6) Probes Reporter just published a very interesting report entitled Herbalife’s Disclosure Games. The most important revelation is that HLF bull Tim Ramey’s Freedom of Information Act request about HLF with the SEC, which came back negative, which Ramey then trumpeted in a report, was flawed – in fact, Probes Reporter’s subsequent appeal to the Office of the General Counsel of the SEC reveals that the SEC is engaged in “on-going enforcement proceedings” against HLF. Ooops…

The report also documents HLF’s highly questionable disclosure practices and estimates how many people HLF has hired to respond to all of the regulatory inquiries.

While the report is confidential, Probes Reporter posted a video that summarizes it well at: https://www.youtube.com/watch?v=4liu353hylA (3:39)
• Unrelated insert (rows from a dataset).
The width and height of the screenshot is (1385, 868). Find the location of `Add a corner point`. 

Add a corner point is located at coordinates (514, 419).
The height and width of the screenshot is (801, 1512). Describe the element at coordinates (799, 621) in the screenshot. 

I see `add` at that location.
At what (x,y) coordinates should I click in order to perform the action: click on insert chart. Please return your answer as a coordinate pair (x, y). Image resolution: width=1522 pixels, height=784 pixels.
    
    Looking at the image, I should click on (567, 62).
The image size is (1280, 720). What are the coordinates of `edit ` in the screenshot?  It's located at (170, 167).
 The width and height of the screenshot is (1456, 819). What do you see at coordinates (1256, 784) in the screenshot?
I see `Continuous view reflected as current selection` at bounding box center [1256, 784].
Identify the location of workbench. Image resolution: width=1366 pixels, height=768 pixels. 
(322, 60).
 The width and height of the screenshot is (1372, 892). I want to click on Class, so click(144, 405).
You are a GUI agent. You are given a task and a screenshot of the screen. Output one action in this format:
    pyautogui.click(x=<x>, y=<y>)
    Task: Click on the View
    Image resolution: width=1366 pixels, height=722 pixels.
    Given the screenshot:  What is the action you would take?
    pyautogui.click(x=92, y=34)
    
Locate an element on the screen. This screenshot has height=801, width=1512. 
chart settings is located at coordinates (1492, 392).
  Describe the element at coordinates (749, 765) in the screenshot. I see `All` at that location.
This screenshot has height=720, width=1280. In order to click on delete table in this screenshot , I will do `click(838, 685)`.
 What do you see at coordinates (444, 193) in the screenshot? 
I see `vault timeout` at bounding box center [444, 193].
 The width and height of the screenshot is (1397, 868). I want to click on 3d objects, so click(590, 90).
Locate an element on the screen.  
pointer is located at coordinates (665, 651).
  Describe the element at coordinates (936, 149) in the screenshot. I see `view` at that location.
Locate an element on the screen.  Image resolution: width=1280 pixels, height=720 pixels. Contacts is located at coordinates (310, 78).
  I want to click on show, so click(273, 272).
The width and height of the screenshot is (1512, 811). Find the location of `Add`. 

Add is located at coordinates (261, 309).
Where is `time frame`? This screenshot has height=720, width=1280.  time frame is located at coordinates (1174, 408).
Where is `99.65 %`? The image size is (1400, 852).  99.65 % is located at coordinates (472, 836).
Whitney Tilson’s Tesla short

7) I thankfully covered my TSLA short long ago, but I thought this was worth sharing. Mark Spiegel of Stanphyl Capital (XXXX@stanphylcap.com) has been very public with his bearish view on TSLA (here’s one of his articles on Seeking Alpha: http://seekingalpha.com/article/3081566-heres-the-one-way-tesla-can-survive) and gave me permission to share this excerpt from his August investor letter:

We remain short Tesla Motors (ticker: TSLA) which in August reported a disastrous Q2 with $565 million of negative free cash flow and reduced guidance for both 2015 and  2016. The big picture issues for Tesla are twofold:

1) The market is under the mistaken impression that it has significant & sustainable proprietary technology while it doesn’t, doesn’t, doesn’t, doesn’t, doesn’t, doesn’t, doesn’t, doesn’t and doesn’t in batteries and it doesn’t, doesn’t, doesn’t, doesn’t, doesn’t, doesn’t and doesn’t in cars (in fact even Mercedes is reportedly ending its Tesla relationship and will build its electric drive-trains itself), and

2) The company’s management team tells lies, more lies, and still more lies, apparently even lying to collect hundreds of millions of dollars of “battery swap tax credits” to which it wasn’t entitled.

Meanwhile, Tesla cars are now selling so well that in July the company started paying referral fees to people who bring it buyers along with offering discounts to the buyers themselves, and also created a new low-margin “stripper” model.

In June Tesla’s CFO “retired” at age 52 and has dumped nearly all his stock while the VP of Sales & Service has taken a “leave of absence” and is steadily dumping too, as is the Chief Technology Officer.

Also, the company has encumbered nearly all its assets in order to raise much-needed cash. Meanwhile, this month the company did a follow-on stock offering that should provide it with only around five months of additional cash burn, which means it probably will have to raise cash yet again by mid-2016.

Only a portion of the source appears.